Dr. Mascarenhas on the Promise of Imetelstat in Myelofibrosis

John O. Mascarenhas, MD, discusses the promise of imetelstat in myelofibrosis.

John O. Mascarenhas, MD, associate professor of medicine, hematology, and medical oncology at the Icahn School of Medicine at Mount Sinai; director of the Adult Leukemia Program; and leader of Clinical Investigation within the Myeloproliferative Disorders Program at Mount Sinai, and a member of the Tisch Cancer Institute, discusses the promise of imetelstat (GRN163L) in myelofibrosis.

The telomerase inhibitor imetelstat has the potential to be paradigm shifting, says Mascarenhas. Imetelstat is administered intravenously every 3 weeks and is associated with myelosuppression. However, phase 2 data, have shown that the agent appears to have the potential to prolong survival, according to Mascarenhas. Survival is an important end point, says Mascarenhas, as most of the end points examined thus far have been related to splenic symptoms or anemia responses. Improving survival in patients who progress on ruxolitinib (Jakafi), which has a median overall survival of approximately 12-15 months, is important, explains Mascarenhas.

A phase 3 study comparing imetelstat with best available therapy in patients with myelofibrosis will soon be launched and will enroll patients who have progressed on ruxolitinib. It is exciting to see the field move forward, the end points evolve, and the goals of therapy go beyond splenic symptoms, says Mascarenhas. An important goal is to try and change the natural course of these diseases, concludes Mascarenhas.
◇ ◇ ◇ ◇ ◇ ◇ ◇
▶ TASKS FOR THIS EXERCISE
• 1. In the imetelstat article, rewrite the passage starting with "The telomerase inhibitor imetelstat" and going on through "important, explains Mascarenhas.", putting "bone marrow suppression" in place of "myelosuppression".
• 2. According to the imetelstat article, how and how often is imetelstat given?

▶ SOURCE DATA
◇ ◇ ◇ ◇ ◇ ◇ ◇
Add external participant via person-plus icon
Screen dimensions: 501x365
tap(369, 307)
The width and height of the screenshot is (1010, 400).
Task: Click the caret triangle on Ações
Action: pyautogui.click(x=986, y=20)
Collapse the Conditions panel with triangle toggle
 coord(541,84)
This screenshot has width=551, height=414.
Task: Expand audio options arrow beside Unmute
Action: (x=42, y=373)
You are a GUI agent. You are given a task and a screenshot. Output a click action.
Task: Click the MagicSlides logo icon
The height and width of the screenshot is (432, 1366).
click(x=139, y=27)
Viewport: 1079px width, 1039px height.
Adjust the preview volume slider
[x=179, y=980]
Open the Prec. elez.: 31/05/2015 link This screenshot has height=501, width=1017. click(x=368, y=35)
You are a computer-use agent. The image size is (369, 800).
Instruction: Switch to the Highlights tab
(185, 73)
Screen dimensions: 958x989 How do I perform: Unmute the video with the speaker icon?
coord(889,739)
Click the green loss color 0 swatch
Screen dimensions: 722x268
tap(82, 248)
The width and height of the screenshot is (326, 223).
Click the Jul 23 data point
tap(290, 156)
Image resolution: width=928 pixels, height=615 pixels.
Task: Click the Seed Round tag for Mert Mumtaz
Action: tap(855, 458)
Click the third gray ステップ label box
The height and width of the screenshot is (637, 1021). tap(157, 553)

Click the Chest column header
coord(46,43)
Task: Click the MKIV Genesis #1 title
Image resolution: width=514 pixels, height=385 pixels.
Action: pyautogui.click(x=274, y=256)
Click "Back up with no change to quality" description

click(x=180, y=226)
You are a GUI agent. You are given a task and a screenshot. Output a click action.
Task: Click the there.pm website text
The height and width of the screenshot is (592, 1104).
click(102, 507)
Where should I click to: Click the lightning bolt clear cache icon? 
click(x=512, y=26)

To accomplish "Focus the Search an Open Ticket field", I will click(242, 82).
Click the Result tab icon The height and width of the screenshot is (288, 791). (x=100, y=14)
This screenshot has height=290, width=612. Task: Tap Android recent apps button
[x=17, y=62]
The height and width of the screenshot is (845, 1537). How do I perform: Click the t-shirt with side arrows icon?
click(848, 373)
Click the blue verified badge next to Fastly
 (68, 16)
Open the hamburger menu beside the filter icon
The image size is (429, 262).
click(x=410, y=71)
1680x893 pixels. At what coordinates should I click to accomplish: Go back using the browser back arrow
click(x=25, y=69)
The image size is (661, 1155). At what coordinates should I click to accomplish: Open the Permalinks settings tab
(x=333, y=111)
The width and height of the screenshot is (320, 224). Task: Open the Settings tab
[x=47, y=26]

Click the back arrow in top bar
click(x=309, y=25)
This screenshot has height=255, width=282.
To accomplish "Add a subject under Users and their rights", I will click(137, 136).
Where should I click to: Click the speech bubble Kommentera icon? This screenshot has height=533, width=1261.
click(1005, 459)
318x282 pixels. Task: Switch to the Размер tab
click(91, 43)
◇ ◇ ◇ ◇ ◇ ◇ ◇
▶ OUTPUTS IN ORDER
• 1.
The telomerase inhibitor imetelstat has the potential to be paradigm shifting, says Mascarenhas. Imetelstat is administered intravenously every 3 weeks and is associated with bone marrow suppression. However, phase 2 data, have shown that the agent appears to have the potential to prolong survival, according to Mascarenhas. Survival is an important end point, says Mascarenhas, as most of the end points examined thus far have been related to splenic symptoms or anemia responses. Improving survival in patients who progress on ruxolitinib (Jakafi), which has a median overall survival of approximately 12-15 months, is important, explains Mascarenhas.

• 2. Intravenously, every 3 weeks.